Problem to work on ->
Starting at the line with "How do I perform: Click", copy each line through the last one below exactly as written, without any pictures.

Data shown ->
= Beginning of Section =

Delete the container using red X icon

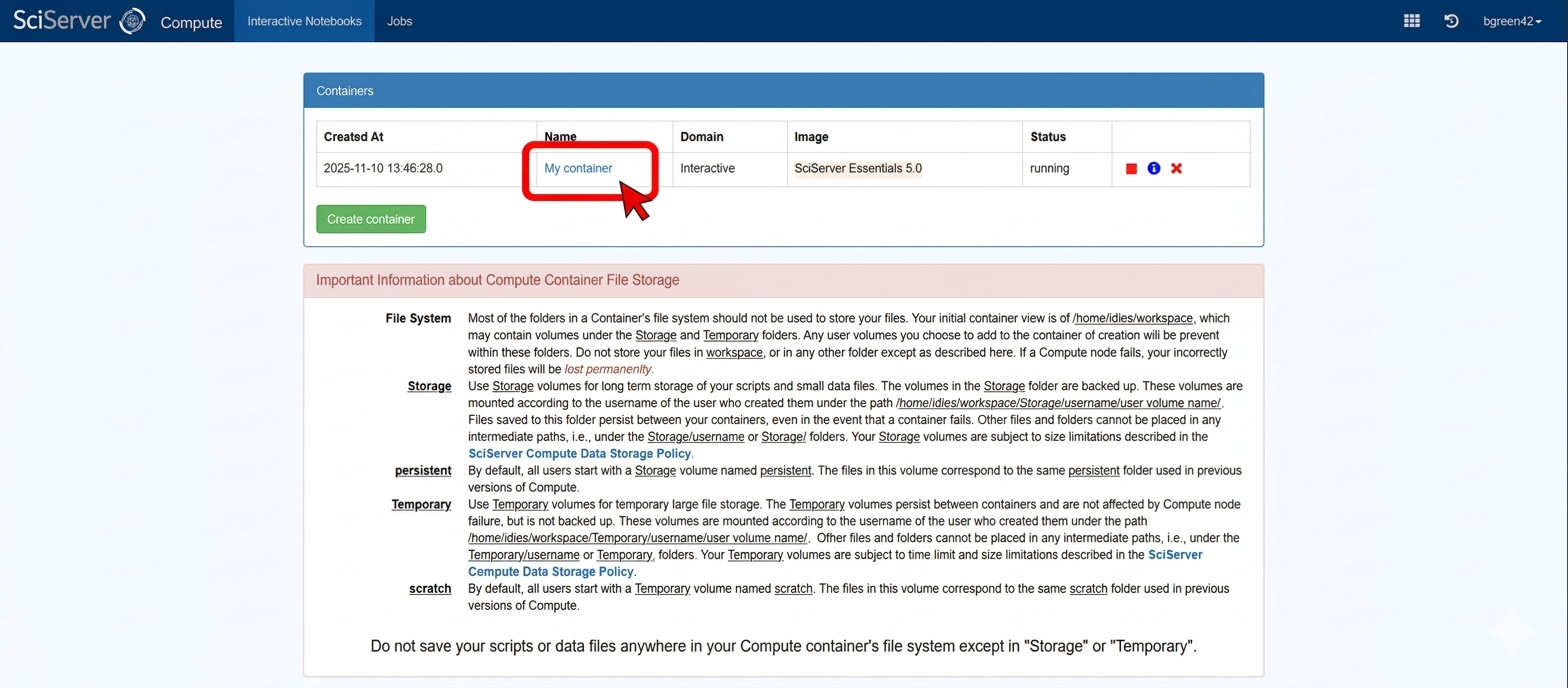click(x=1176, y=169)
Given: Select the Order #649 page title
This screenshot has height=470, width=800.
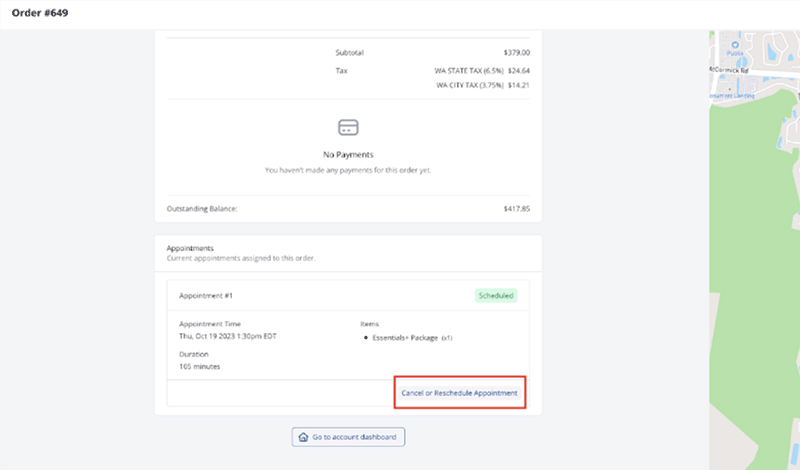Looking at the screenshot, I should [x=41, y=13].
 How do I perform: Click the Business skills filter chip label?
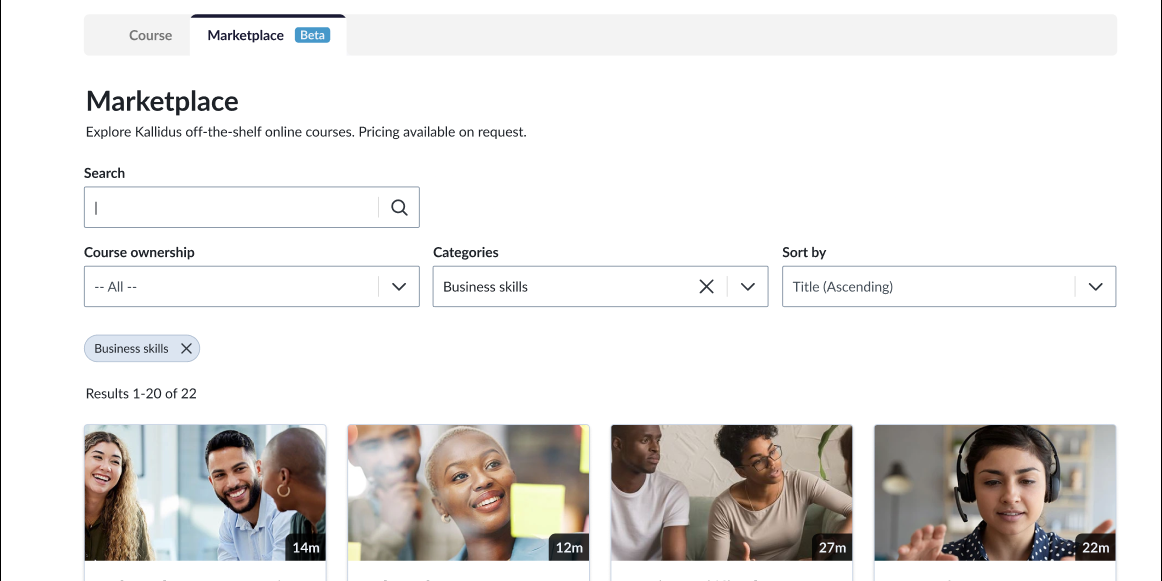(x=131, y=348)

= End of Section =

Result for this task ->
 How do I perform: Click the Business skills filter chip label?
(x=131, y=348)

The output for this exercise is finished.